In 2020, nitazenes killed 27 people in the United States. Four years later, they killed 409. STAT News reported June 18 that 26 different nitazene compounds have now been detected in the U.S. drug supply — the second highest number globally, after Canada — and that some of those analogs exceed fentanyl’s potency at the mu-opioid receptor.
The 409 figure is already wrong. It is 2024 data. The 2025 numbers will be higher, and we will not see them until 2027.

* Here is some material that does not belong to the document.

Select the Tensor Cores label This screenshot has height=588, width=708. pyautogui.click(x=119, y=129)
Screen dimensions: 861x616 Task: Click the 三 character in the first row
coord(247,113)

This is the structural problem with synthetic opioid surveillance in the United States: the forensic laboratory system that counts nitazene deaths in the CDC’s drug overdose database runs on a lag of 12 to 18 months. Nitazenes are added to the drug supply, kill people, and get reported to SUDORS (the State Unintentional Drug Overdose Reporting System) months after those deaths occur. By the time the count of 409 deaths for 2024 was published, the 2025 supply had already evolved.

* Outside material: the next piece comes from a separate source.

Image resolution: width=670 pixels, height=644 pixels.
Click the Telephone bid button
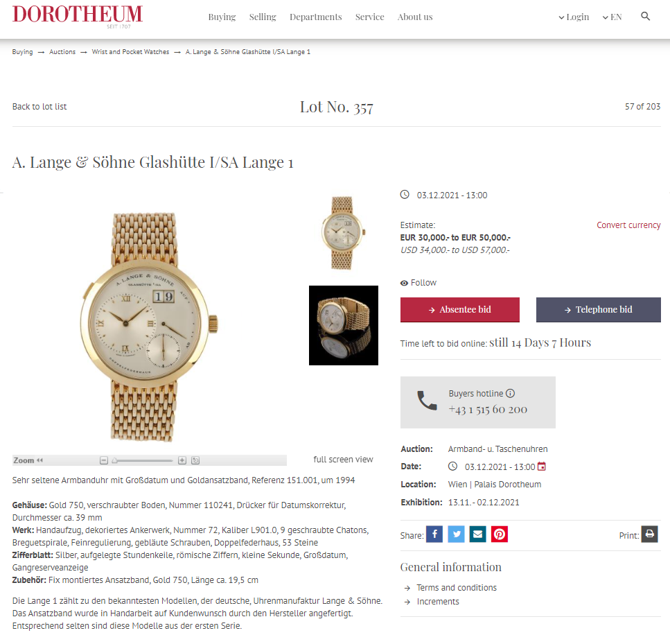click(x=598, y=310)
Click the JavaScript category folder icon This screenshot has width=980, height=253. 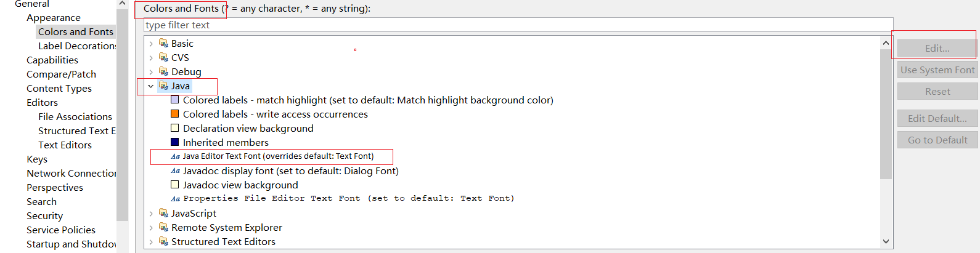click(163, 213)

The DEA has now permanently scheduled multiple nitazene compounds under Schedule I, and new compounds receive initial production quotas of 30 grams each — the minimum necessary to conduct research and forensic analysis. This scheduling action is necessary but not sufficient. Scheduling tells manufacturers what they cannot make. It does not remove the 26 already-circulating compounds from the supply. It does not give emergency rooms better overdose protocols. It does not tell the person using an opioid product that what they have may be a nitazene that is more potent than the fentanyl they were expecting.
Standard naloxone doses reverse nitazene overdoses, but higher doses may be required and response may take longer. The CDC’s provisional data shows the overall opioid overdose decline holding as of early 2026 — but the nitazene trend line runs counter to that. Deaths from synthetic opioids other than fentanyl are rising while fentanyl deaths are declining.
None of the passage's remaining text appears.